# re-sellers permit application



## Flipphreak (Sep 11, 2008)

Applying for my sellers permit in CA, the form is asking for a FEIN (Fed. Employer Identification Number). Can I just put my SS# or do I really need to apply for a FEIN.

Oh, and is FEIN the same as EIN? Have to ask, just want to make absolutly sure.

Thanks.


----------



## HeyJRod (Sep 28, 2008)

Flipphreak said:


> Applying for my sellers permit in CA, the form is asking for a FEIN (Fed. Employer Identification Number). Can I just put my SS# or do I really need to apply for a FEIN.
> 
> Oh, and is FEIN the same as EIN? Have to ask, just want to make absolutly sure.
> 
> Thanks.


i just applied for mine this week. CA also. I have no employees so I left it blank. maybe that wasnt the smartest idea, ill let you know how it goes. 

im in general partnership so that first section left me a little confused since there were about 3 questions that didnt apply.


----------



## pwapparel (Feb 16, 2007)

I would just get the number. It's free and very useful when you fill out other forms. Just because you have doesn't mean you need to use it for your taxes.


----------



## dixieexpress (Jul 26, 2008)

You only Need a FEIN # if you have employees, yes EIN is the same use your social but you you it in this format ##-######$ in stead of the norm ###-##-####
hpe this Helped


----------



## Robert H (Mar 27, 2007)

When I applied for mine I explained I was a sole proprietor and he said my SSN is fine. I applied for an EIN online anyway to protect my SSN on forms I can sub an EIN.

How long did it take your permit to arrive?


----------



## Flipphreak (Sep 11, 2008)

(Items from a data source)
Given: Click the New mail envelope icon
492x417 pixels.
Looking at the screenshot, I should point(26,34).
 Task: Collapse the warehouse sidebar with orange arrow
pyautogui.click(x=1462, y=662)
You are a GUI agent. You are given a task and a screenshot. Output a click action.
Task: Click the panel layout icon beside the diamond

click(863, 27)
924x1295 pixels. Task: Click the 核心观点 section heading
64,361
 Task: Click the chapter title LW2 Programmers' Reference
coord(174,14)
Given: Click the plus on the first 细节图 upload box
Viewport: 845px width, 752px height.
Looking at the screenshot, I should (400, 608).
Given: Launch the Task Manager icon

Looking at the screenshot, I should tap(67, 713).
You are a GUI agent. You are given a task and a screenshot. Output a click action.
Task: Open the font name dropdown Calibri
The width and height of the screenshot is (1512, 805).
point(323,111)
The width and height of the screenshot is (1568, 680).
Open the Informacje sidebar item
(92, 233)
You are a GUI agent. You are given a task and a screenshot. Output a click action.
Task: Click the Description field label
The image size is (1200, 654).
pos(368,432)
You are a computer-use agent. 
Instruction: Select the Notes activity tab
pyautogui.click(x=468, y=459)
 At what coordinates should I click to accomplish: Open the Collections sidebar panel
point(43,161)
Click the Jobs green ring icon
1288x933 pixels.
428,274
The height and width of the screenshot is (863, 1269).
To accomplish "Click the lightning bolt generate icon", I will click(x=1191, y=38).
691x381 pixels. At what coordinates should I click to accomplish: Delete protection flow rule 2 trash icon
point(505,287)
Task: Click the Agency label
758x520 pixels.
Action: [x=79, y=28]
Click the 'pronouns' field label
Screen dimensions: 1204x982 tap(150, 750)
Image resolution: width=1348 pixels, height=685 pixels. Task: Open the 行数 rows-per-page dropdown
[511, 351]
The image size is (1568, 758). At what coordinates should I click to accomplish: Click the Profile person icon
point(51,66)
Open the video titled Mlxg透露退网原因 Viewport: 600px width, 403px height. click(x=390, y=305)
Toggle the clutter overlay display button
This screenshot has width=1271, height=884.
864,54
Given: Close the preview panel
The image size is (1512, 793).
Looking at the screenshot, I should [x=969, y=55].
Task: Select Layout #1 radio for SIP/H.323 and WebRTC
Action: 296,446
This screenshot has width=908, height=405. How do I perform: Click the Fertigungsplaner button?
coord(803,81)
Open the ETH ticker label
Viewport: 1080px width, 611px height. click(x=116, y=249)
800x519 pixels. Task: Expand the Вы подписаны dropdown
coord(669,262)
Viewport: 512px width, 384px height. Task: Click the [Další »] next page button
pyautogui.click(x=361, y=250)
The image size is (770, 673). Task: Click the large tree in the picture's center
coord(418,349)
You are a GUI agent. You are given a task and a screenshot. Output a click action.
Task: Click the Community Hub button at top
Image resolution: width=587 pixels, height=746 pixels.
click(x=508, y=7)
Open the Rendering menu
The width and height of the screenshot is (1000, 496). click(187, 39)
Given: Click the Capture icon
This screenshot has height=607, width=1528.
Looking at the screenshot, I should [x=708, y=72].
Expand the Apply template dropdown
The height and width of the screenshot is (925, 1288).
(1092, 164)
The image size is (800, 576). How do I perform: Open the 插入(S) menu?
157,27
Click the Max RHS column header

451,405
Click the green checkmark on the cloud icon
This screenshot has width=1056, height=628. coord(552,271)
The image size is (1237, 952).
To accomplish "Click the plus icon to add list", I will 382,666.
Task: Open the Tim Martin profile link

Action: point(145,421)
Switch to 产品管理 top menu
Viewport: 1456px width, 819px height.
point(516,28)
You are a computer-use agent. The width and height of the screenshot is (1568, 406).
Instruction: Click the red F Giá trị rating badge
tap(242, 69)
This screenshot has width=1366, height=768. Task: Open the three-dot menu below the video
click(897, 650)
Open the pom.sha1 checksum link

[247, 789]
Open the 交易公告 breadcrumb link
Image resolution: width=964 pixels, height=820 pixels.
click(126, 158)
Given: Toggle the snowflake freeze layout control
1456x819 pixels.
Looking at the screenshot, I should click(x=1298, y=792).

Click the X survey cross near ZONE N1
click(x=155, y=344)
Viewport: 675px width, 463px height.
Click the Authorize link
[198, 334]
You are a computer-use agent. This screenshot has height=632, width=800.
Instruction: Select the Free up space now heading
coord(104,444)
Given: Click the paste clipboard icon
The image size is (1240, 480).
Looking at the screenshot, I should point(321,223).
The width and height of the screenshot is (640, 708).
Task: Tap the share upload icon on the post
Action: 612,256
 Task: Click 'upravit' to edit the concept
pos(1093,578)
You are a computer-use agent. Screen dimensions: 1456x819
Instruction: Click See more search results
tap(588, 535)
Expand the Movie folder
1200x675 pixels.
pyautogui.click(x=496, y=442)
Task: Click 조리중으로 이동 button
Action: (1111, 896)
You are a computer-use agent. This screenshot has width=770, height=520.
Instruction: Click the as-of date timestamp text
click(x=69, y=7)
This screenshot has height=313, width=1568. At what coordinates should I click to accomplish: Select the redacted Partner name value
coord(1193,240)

Objectives ->
1. Do the following statements agree with the seller's permit thread? (a) HeyJRod left the FEIN field blank. (b) pwapparel says getting the number costs a fee. (c) Robert H applied for an EIN by mail. For each, answer yes or no and quote the deciding words from the thread.
2. In the seller's permit thread, what type of business does HeyJRod say they are in?
3. How would you render this sentence from the seller's permit thread in Spanish: "When I applied for mine I explained I was a sole proprietor and he said my SSN is fine."

Answers per task ->
1.
(a) Yes: "I have no employees so I left it blank."
(b) No: "It's free and very useful when you fill out other forms."
(c) No: "I applied for an EIN online anyway"

2. A general partnership.

3. Cuando solicité el mío, expliqué que tenía una empresa unipersonal y él me dijo que mi SSN estaba bien.